Ao passo que, nas obras de Marx, a sociedade civil é retratada como o 
terreno do egoísmo individual, a perspectiva de Gramsci está referida à análise 
hegeliana dos Estados e corporações como elementos organizativos que 
representam interesses corporativos de um modo coletivo na sociedade civil e do 
papel da burocracia e do sistema jurídico na regulamentação da sociedade civil e 
na sua conexão com o Estado Gramsci assinala, porém, que Hegel não tinha 
experiência das modernas organizações de massas, da qual, aliás, Marx também 
carecia, apesar de sua maior sensibilidade para com as massas (op. cit., p. 259). 
(...). 
Uma compreensão do conceito de sociedade civil, tanto em pensadores 
marxistas como em pensadores não-marxistas, leva a um exame do próprio 
conceito de política.
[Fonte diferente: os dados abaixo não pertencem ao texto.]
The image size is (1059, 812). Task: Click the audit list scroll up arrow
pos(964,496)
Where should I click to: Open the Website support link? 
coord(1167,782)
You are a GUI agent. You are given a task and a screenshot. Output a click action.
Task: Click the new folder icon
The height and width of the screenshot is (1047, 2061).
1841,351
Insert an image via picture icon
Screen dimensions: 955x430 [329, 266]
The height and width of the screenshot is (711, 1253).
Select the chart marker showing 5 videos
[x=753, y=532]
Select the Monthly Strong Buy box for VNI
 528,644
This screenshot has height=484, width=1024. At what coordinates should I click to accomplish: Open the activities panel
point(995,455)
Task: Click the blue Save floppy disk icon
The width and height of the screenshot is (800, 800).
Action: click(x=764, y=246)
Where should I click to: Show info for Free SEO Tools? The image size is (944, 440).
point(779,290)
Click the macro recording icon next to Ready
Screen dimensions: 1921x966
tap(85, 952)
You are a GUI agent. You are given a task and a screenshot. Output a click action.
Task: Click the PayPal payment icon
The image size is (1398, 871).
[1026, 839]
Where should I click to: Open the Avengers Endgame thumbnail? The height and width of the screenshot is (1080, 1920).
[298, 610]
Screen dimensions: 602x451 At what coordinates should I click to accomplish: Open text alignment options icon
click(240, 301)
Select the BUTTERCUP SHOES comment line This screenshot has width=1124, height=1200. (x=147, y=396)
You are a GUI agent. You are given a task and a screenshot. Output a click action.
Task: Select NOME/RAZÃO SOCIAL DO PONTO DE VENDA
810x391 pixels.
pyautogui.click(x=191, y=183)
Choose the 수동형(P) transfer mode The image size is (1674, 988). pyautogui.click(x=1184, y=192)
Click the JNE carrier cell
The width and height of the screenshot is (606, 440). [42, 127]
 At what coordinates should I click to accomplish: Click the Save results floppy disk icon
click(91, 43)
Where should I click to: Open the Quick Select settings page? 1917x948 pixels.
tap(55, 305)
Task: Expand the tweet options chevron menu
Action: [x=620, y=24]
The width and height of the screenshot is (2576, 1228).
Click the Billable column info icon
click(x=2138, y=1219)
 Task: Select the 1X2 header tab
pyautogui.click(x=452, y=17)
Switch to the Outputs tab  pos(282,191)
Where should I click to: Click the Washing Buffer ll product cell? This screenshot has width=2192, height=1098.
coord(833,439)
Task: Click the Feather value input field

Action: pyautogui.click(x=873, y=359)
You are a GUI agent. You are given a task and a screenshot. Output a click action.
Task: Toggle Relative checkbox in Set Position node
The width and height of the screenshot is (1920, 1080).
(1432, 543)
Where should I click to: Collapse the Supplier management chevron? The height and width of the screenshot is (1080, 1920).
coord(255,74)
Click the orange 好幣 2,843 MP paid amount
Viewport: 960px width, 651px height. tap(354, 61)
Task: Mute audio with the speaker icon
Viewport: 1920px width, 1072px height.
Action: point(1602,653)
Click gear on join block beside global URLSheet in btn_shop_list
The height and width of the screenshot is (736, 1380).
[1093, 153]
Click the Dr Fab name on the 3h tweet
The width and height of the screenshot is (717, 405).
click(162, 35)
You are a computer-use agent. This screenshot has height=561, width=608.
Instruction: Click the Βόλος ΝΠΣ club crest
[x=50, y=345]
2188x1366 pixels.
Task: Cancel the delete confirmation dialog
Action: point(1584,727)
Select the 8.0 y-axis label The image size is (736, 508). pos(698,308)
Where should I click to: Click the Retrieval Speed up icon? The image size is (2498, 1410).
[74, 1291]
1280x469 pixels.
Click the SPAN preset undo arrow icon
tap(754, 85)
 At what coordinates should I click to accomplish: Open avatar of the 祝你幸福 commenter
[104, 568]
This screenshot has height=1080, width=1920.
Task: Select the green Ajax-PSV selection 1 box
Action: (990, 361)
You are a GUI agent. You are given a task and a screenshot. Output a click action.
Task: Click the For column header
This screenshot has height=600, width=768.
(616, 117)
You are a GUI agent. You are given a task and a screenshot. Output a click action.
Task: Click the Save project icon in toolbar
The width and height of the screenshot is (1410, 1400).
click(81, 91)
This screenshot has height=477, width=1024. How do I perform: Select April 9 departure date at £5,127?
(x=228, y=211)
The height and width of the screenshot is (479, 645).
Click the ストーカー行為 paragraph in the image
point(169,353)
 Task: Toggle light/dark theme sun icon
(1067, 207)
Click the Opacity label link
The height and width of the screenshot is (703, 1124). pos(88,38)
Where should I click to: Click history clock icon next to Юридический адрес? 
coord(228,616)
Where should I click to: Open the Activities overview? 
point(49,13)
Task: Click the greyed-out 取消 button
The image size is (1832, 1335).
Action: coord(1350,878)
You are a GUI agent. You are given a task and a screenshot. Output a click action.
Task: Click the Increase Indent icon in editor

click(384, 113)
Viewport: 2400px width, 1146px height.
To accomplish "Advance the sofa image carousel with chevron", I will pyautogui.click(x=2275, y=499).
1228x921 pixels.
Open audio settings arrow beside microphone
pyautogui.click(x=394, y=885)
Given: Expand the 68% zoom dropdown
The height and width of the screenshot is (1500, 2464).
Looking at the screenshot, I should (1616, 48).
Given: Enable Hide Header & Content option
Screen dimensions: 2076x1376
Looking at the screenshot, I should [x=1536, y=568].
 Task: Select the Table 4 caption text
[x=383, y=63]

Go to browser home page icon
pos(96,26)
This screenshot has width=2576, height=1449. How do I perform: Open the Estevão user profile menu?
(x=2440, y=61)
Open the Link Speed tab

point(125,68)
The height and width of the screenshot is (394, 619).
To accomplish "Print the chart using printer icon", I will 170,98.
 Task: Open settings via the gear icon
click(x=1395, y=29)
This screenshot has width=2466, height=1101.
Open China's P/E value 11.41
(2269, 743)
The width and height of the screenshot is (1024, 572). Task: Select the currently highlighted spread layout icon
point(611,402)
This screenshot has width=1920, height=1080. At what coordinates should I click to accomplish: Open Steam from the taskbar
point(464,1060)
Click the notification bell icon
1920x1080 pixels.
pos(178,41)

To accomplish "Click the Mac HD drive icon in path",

Esse conceito envolve relações entre indivíduos e a 
comunidade, uma visão da sociedade como organizada ou não, o delineamento 
dos domínios público e privado. Embora a expressão "sociedade civil" desapareça 
nas últimas obras de Marx, o tema do desaparecimento da política como uma 
esfera distinta não-controlada pela sociedade e de sua substuição por um novo 
tipo de democracia reaparece em A guerra civil na França, é encontrado em O 
Estado e a Revolução, de Lenin, e desenvolvido posteriormente por Gramsci.